**Problem details:**
Down to the last line, reproduce the data below exactly.

(Collected data)
********
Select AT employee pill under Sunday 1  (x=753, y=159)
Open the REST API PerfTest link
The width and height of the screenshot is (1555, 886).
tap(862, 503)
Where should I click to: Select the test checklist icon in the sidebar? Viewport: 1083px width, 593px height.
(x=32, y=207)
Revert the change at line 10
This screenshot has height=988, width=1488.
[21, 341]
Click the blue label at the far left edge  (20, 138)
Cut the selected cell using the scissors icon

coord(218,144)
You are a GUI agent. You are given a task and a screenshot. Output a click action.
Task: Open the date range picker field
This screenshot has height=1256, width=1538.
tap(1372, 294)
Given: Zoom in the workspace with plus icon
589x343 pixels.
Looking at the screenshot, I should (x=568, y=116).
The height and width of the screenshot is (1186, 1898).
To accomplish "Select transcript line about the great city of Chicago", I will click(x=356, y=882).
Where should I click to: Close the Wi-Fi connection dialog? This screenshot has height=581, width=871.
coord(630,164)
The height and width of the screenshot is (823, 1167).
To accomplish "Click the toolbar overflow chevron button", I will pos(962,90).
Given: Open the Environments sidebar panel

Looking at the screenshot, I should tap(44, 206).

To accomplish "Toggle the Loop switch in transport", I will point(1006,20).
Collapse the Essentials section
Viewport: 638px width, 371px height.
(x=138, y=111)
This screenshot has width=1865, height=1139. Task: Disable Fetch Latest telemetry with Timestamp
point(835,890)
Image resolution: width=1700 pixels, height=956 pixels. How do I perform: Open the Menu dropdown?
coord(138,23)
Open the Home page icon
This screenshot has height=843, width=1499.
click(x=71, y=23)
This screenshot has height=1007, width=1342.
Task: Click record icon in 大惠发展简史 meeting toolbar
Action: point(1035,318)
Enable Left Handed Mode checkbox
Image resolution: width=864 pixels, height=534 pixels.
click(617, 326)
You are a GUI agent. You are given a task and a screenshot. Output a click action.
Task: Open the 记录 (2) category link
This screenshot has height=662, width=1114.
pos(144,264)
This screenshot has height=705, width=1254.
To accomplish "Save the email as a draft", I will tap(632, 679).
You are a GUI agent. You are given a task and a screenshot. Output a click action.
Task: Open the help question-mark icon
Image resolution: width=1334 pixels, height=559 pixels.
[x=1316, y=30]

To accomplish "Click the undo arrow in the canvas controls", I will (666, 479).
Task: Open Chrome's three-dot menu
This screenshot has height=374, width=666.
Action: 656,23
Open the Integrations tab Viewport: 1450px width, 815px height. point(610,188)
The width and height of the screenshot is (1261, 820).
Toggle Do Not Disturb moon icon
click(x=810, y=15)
********
**Solution to the problem:**
Select AT employee pill under Sunday 1  (x=753, y=159)
Open the REST API PerfTest link
The width and height of the screenshot is (1555, 886).
tap(862, 503)
Where should I click to: Select the test checklist icon in the sidebar? Viewport: 1083px width, 593px height.
(x=32, y=207)
Revert the change at line 10
This screenshot has height=988, width=1488.
[21, 341]
Click the blue label at the far left edge  (20, 138)
Cut the selected cell using the scissors icon

coord(218,144)
You are a GUI agent. You are given a task and a screenshot. Output a click action.
Task: Open the date range picker field
This screenshot has height=1256, width=1538.
tap(1372, 294)
Given: Zoom in the workspace with plus icon
589x343 pixels.
Looking at the screenshot, I should (x=568, y=116).
The height and width of the screenshot is (1186, 1898).
To accomplish "Select transcript line about the great city of Chicago", I will click(x=356, y=882).
Where should I click to: Close the Wi-Fi connection dialog? This screenshot has height=581, width=871.
coord(630,164)
The height and width of the screenshot is (823, 1167).
To accomplish "Click the toolbar overflow chevron button", I will pos(962,90).
Given: Open the Environments sidebar panel

Looking at the screenshot, I should tap(44, 206).

To accomplish "Toggle the Loop switch in transport", I will point(1006,20).
Collapse the Essentials section
Viewport: 638px width, 371px height.
(x=138, y=111)
This screenshot has width=1865, height=1139. Task: Disable Fetch Latest telemetry with Timestamp
point(835,890)
Image resolution: width=1700 pixels, height=956 pixels. How do I perform: Open the Menu dropdown?
coord(138,23)
Open the Home page icon
This screenshot has height=843, width=1499.
click(x=71, y=23)
This screenshot has height=1007, width=1342.
Task: Click record icon in 大惠发展简史 meeting toolbar
Action: point(1035,318)
Enable Left Handed Mode checkbox
Image resolution: width=864 pixels, height=534 pixels.
click(617, 326)
You are a GUI agent. You are given a task and a screenshot. Output a click action.
Task: Open the 记录 (2) category link
This screenshot has height=662, width=1114.
pos(144,264)
This screenshot has height=705, width=1254.
To accomplish "Save the email as a draft", I will tap(632, 679).
You are a GUI agent. You are given a task and a screenshot. Output a click action.
Task: Open the help question-mark icon
Image resolution: width=1334 pixels, height=559 pixels.
[x=1316, y=30]

To accomplish "Click the undo arrow in the canvas controls", I will (666, 479).
Task: Open Chrome's three-dot menu
This screenshot has height=374, width=666.
Action: 656,23
Open the Integrations tab Viewport: 1450px width, 815px height. point(610,188)
The width and height of the screenshot is (1261, 820).
Toggle Do Not Disturb moon icon
click(x=810, y=15)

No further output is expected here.